Bouleversé par cet héritage du père qu’il n’a jamais connu, il part en quête de réponses et écrit à sa fille chérie pour lui dire, tout lui dire.
Marc Alexandre Oho Bambe, est poète, écrivain et slameur (connu sous le nom de Capitaine Alexandre).
Ces trois univers se retrouvent parfaitement dans la construction de ce livre.
La narration de l’histoire du musicien est entrecoupée de poèmes, de lettres pour Indira sa fille et des enregistrements de son père.
‘’Souviens-toi de ne pas mourir sans avoir aimé ‘’, aborde des sujets forts comme la paternité, l’absence, la solitude, l’amour, le racisme, la vie de tournée. Avec toujours en toile de fond le Jazz.
J’ai adoré cette lecture, entre roman et poésie. Je me suis laissée embarquée par le style atypique de l’auteur, ses personnages touchants, son ode à l’amour et à la musique.
Un magnifique récit puissant et émouvant.
Que dire de plus après un titre qui résume à lui seul le contenu de cette œuvre ? Peut-être, excusez du peu, évoquer le remarquable travail de l’auteur qui réussit simplement, mais avec beaucoup d’humour, à parler du racisme au sens large du terme. Il présente l’humanité et ses rapports conflictuels qu’elle a toujours entretenu avec cet·te « autre », qui n’est pourtant qu’elle-même !? Le racisme, la xénophobie ou encore les stéréotypes, les préjugés et autres discriminations sont autant de thèmes abordés dans ce livre, vulgarisés et combattus comme il se doit.
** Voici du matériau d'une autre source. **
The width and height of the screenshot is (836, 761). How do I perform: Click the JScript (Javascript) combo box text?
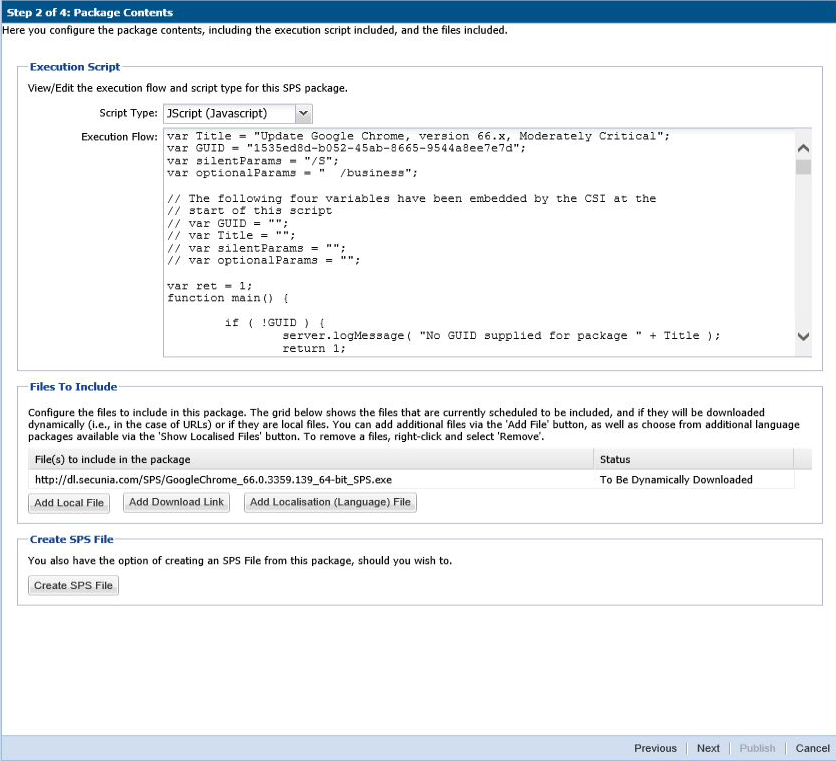[x=229, y=114]
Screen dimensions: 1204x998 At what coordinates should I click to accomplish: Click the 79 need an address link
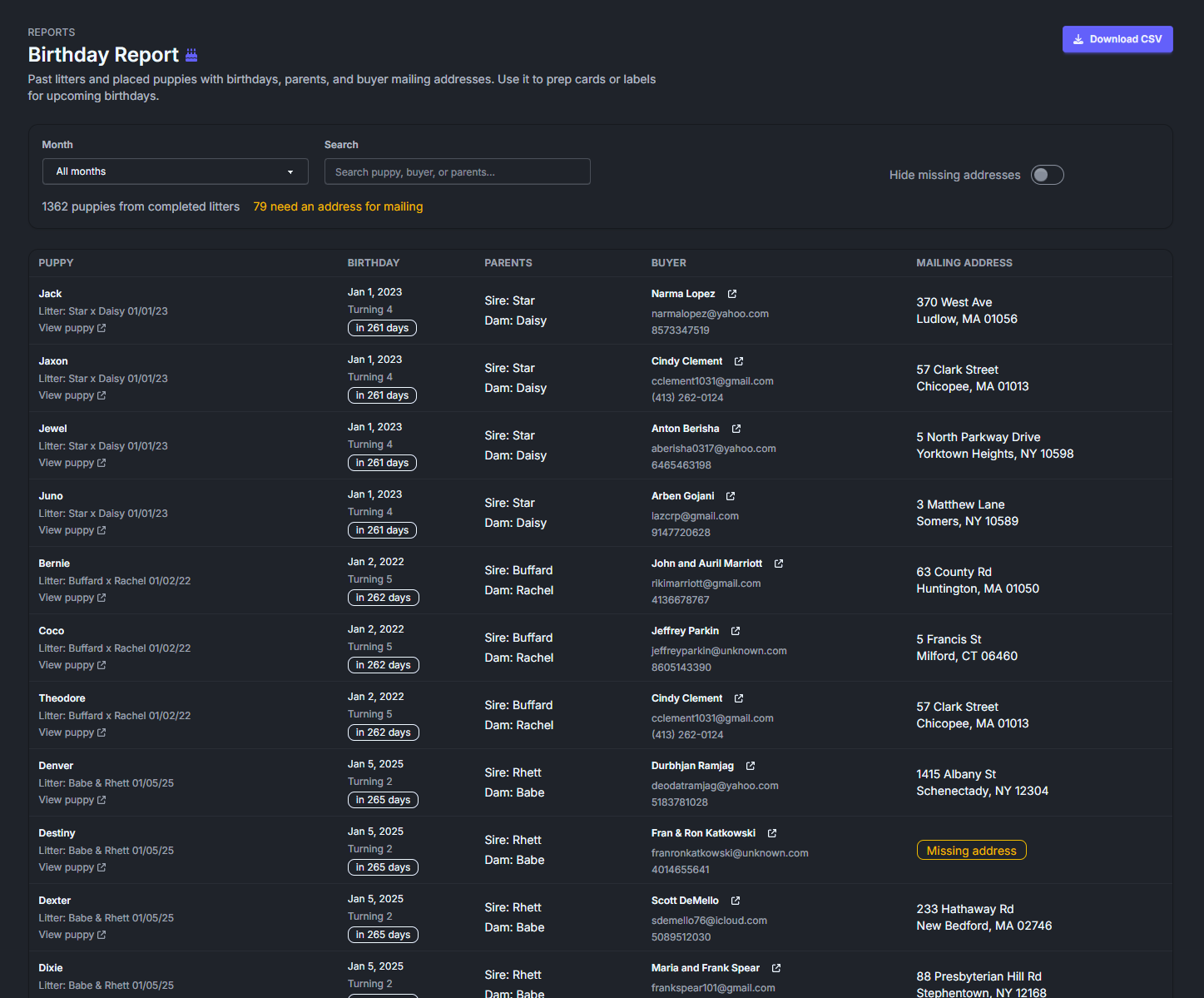(x=338, y=206)
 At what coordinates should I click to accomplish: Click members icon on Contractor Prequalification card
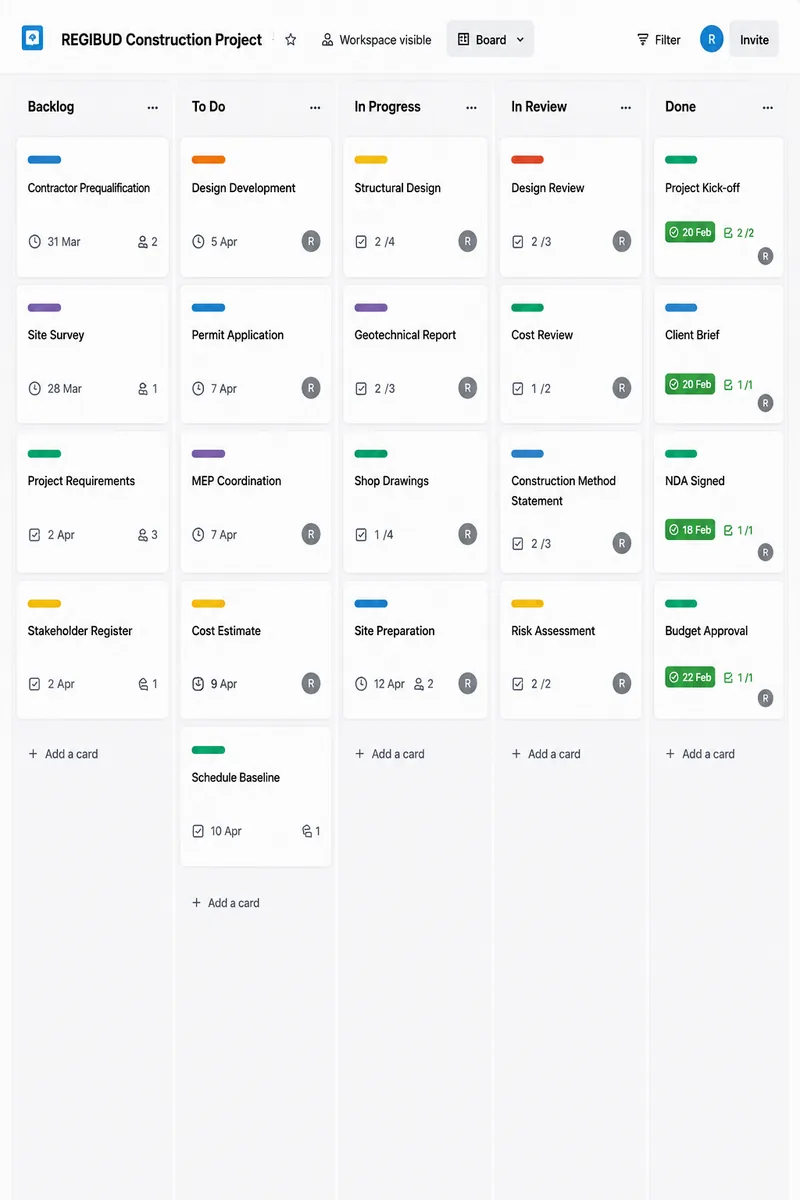pyautogui.click(x=143, y=242)
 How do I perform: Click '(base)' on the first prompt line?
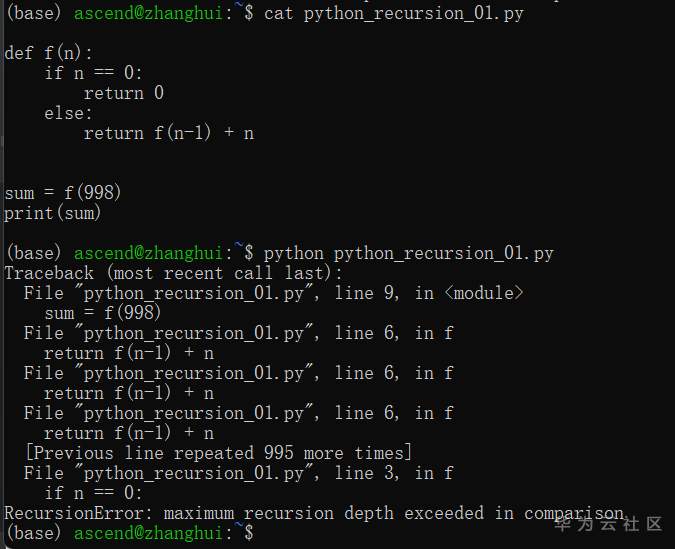(x=34, y=13)
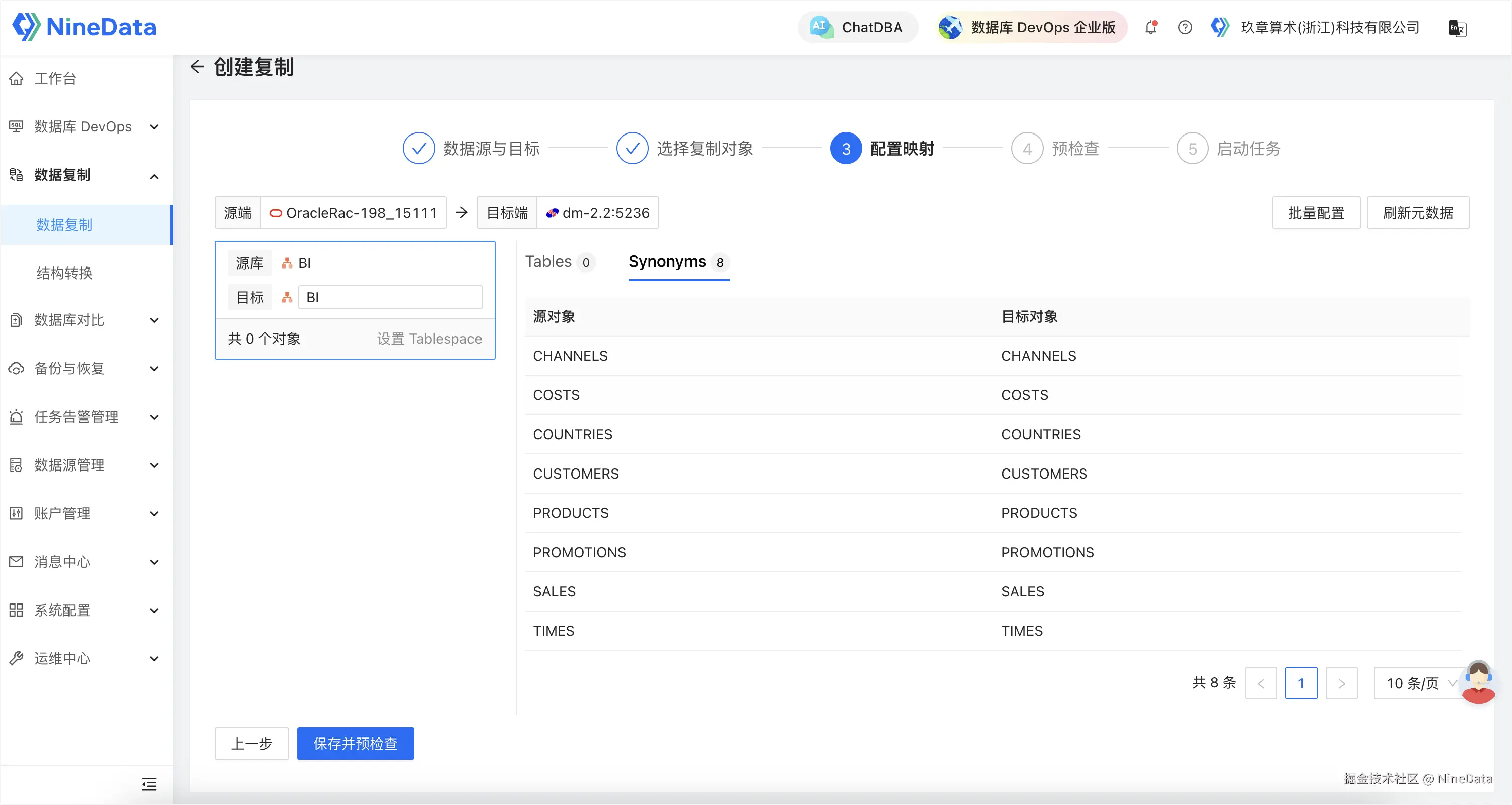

Cette bande dessinée n’est pas que pour les enfants, elle est destinée à tous et toutes, tant son fond fait écho à la vie de tous les jours et va à l’encontre de cette immonde bêtise qui inonde le champs politique et certains médias.
⠀
Ce titre est à découvrir dans votre Espace COOLturel, au rayon BD « tout public » et on vous la conseille chaleureusement ! - Michaël
Les dinosaures aussi ont des problèmes de santé : pour y remédier, ils se rendent à l’hôpital des dinosaures. Diplodocus, stégosaures et autres tyrannosaures viennent consulter le docteur Trodon qui leur fait passer une multitude d’examens, allant du scanner pour mesurer la taille de leur cerveau, aux radios pour voir comment leur squelette est constitué. Cet album, à la croisée de la fiction et du documentaire, mêle humour, petites histoires et informations passionnantes à propos de ces dinosaures qui fascinent toujours autant petits et grands. L’approche est extrêmement originale, ludique et mêle de manière totalement loufoque et avec succès jargon médical et univers des dinosaures. Hye-Won Kyung revient sur leur anatomie, expliquant par exemple pourquoi le stégosaure a des plaques sur le dos, ou bien pourquoi les maiasaura sont d’excellents parents. Les illustrations, très bien réalisées, donnent vie à ces animaux du Mésozoïque avec une mention spéciale pour les belles planches de squelettes dans lesquelles l’autrice-illustratrice s’en est donné à cœur joie.